Mensen worden meer gedreven door belangen dan door waarden
Ze vertelt dat ze niet uit de voeten kan met de bedrijfscultuur. Niemand is ‘echt’ en op vergaderingen wordt de agenda afgeraffeld. Mensen worden meer gedreven door belangen dan door waarden. En als je teveel noten op je zang hebt, kun je op een zijspoor worden gezet. Dus houdt mijn coachee haar mond en doet gewoon haar werk. Zij maakt op mij een uitgebluste indruk en vertelt dat ze moe is. Als ik vraag waar zij naar verlangt, antwoordt ze: “Met mijn collega’s op een inspirerende manier vanuit onze waarden werken, dat zou mij energie geven”. Een ander voorbeeld is dat van een serviceteam in de zorg die meegaat in een verandering. Tijdens de teamcoaching horen ze dat het om cliëntgeluk en medewerkergeluk gaat in de nieuw uitgezette koers. Een mooi streven vindt iedereen. Toch kijken de teamleden somber. Als ik vraag wat ze ervan vinden, verzucht men: “Er zijn al zo vaak veranderingen beloofd, maar in de praktijk verandert er toch niets. Eerst zien en dan geloven”. Ik denk ook terug aan een voorbeeld van mijzelf toen ik jaren geleden in de jeugdzorg werkte als vervangend ouderbegeleider bij een adoptieteam. Ik hield van mijn werk. Toch weigerde ik toen men mij een vaste baan aanbood. Niet omdat ik niet bevlogen was, maar omdat ik het merendeel van mijn tijd moest besteden aan verslaglegging in plaats van met de gezinnen. Daar werd ik niet gelukkig van. Wat hebben we eigenlijk nodig om gelukkig te zijn tijdens ons werk? Welke factoren bepalen ons werkgeluk?

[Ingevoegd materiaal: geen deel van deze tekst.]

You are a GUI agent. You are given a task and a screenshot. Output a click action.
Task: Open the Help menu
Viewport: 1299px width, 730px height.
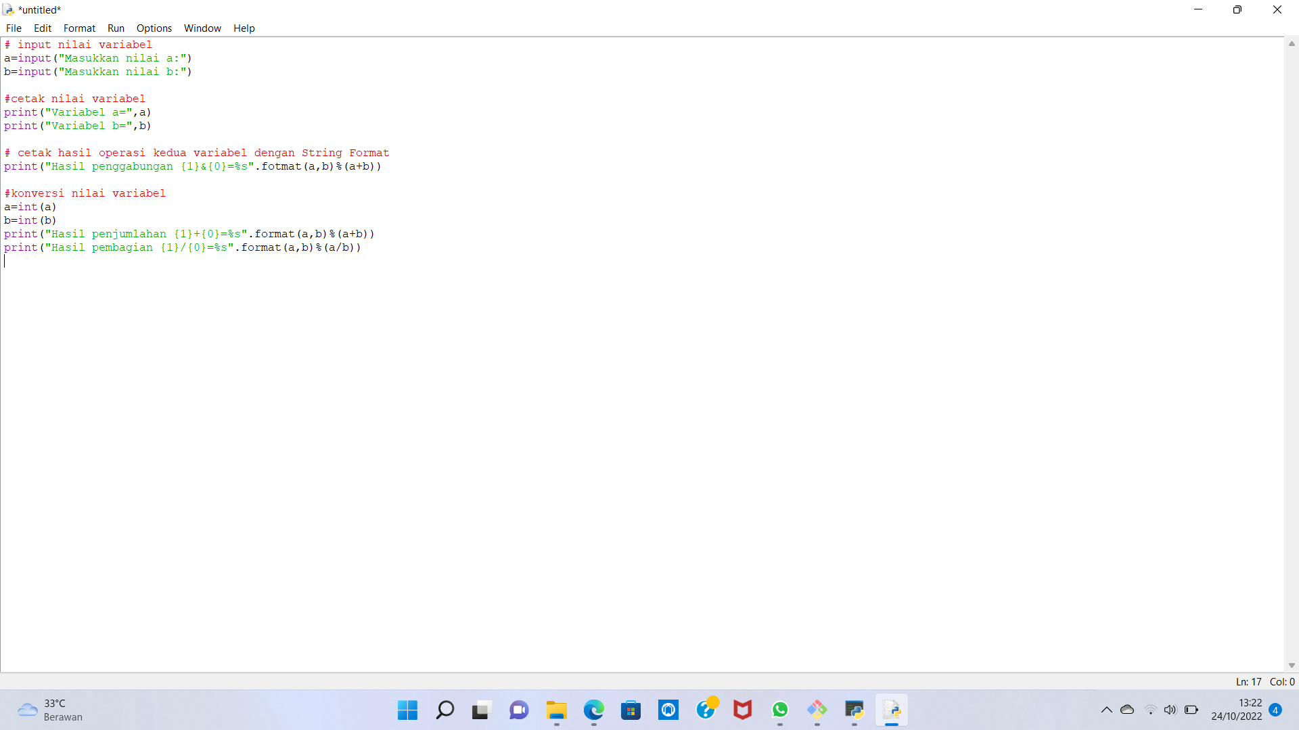click(x=244, y=28)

De Zelfdeterminatietheorie en flow

Volgens de Zelfdeterminatietheorie laten mensen intrinsieke motivatie zien als aan drie aangeboren psychologische basisbehoeften wordt voldaan: de behoefte aan autonomie, competentie en verbondenheid. Wordt aan één van deze basisbehoeften niet voldaan, dan heeft dit nadelige gevolgen voor het welzijn van de medewerker.
Flow: gevoelens, gedachten en verlangens zijn in harmonie met elkaar
De Hongaars/Amerikaanse Psycholoog Mihaly Csikszentmihalyi, voorloper van de Positieve Psychologie, deed onderzoek naar persoonlijk geluk en creativiteit. Hij vond het begrip “flow” uit, een staat van zijn waarbij iemand volledig opgaat in een activiteit. Hij kwam tot de ontdekking dat mensen het gelukkigst zijn als ze iets doen waarvan ze genieten, waarin het voelt alsof alles vanzelf gaat, ze geen tijdsbesef hebben en moeiteloos tot uitzonderlijke prestaties, ontdekkingen of inzichten komen. Gevoelens, gedachten en verlangens zijn in harmonie met elkaar. In de meeste werkomgevingen ontbreekt helaas een klimaat waarin gemakkelijk flow ontstaat, of waarin aan de bovengenoemde basisbehoeften wordt voldaan. Hoe komt dit? Op zoek naar het antwoord bekeek ik de onderzoeken van Gallup, een Amerikaans onderzoeks- en adviesbureau dat op internationaal niveau strategisch en op research gebaseerd advies verleent aan bedrijven en organisaties. Gallup is wereldwijd vooral bekend om zijn opiniepeilingen.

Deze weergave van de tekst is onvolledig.